Closed lloeki closed 11 months ago

lloeki commented 4 years ago

We currently maintain sideband libv8-alpine (x86_64-linux-musl) and libv8-solaris (x86_64-solaris-2.11, which is what SmartOS is based on) gems, but it would be much better if those platforms were having binary releases right here.

Getting those built is a pain, so we're working with upstream NodeJS to have those libv8 static libs built and published publicly as part of their CI, as described here which will possibly unfold to also include Windows and FreeBSD.
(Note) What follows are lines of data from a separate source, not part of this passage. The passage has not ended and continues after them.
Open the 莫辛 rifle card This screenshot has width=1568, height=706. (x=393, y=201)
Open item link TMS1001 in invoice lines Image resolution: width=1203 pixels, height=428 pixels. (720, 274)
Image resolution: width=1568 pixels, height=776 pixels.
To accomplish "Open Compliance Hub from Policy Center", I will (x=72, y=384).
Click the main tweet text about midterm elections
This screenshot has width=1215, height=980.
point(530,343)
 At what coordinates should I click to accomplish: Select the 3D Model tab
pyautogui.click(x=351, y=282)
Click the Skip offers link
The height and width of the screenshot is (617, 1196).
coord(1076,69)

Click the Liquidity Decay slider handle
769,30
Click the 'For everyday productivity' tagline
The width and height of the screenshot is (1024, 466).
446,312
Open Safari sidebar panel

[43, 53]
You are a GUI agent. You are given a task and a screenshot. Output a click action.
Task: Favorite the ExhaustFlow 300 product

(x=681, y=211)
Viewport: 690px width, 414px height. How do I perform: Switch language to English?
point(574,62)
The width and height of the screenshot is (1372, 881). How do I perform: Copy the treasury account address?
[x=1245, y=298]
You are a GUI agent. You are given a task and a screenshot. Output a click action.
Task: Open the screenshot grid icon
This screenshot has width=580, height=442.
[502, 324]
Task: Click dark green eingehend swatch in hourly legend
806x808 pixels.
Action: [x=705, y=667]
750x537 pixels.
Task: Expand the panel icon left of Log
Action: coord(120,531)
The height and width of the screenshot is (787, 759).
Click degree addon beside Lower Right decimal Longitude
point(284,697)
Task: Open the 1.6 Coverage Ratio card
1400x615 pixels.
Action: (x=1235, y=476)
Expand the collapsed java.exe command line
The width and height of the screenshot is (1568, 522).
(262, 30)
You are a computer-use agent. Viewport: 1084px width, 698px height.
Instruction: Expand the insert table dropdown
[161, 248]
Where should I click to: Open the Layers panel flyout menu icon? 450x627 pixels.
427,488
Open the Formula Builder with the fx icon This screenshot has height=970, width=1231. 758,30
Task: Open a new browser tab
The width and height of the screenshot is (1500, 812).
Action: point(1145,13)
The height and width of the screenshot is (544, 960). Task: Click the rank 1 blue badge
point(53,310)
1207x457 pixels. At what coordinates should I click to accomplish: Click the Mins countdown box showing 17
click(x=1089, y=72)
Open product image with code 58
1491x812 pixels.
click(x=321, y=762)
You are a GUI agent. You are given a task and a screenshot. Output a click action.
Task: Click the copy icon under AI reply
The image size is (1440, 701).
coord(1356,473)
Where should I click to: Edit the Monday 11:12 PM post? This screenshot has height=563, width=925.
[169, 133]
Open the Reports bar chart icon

nightpool commented 4 years ago

As i mentioned in #291, I'm not sure I'm comfortable with bringing the complexity of supporting these operating systems into libv8 if upstream isn't going to support them, but I'm tentatively interested in the plan you lay out with Node's build system. Has there been any movement on this topic recently? Who is your point of contact with Node / is there a tracking issue I can follow here?

lloeki commented 4 years ago

Thanks for the interest @nightpool!

As i mentioned in #291, I'm not sure I'm comfortable with bringing the complexity of supporting these operating systems into libv8 if upstream isn't going to support them

Having to currently maintain it, we had basically the same rationale here, hence:

I'm tentatively interested in the plan you lay out with Node's build system.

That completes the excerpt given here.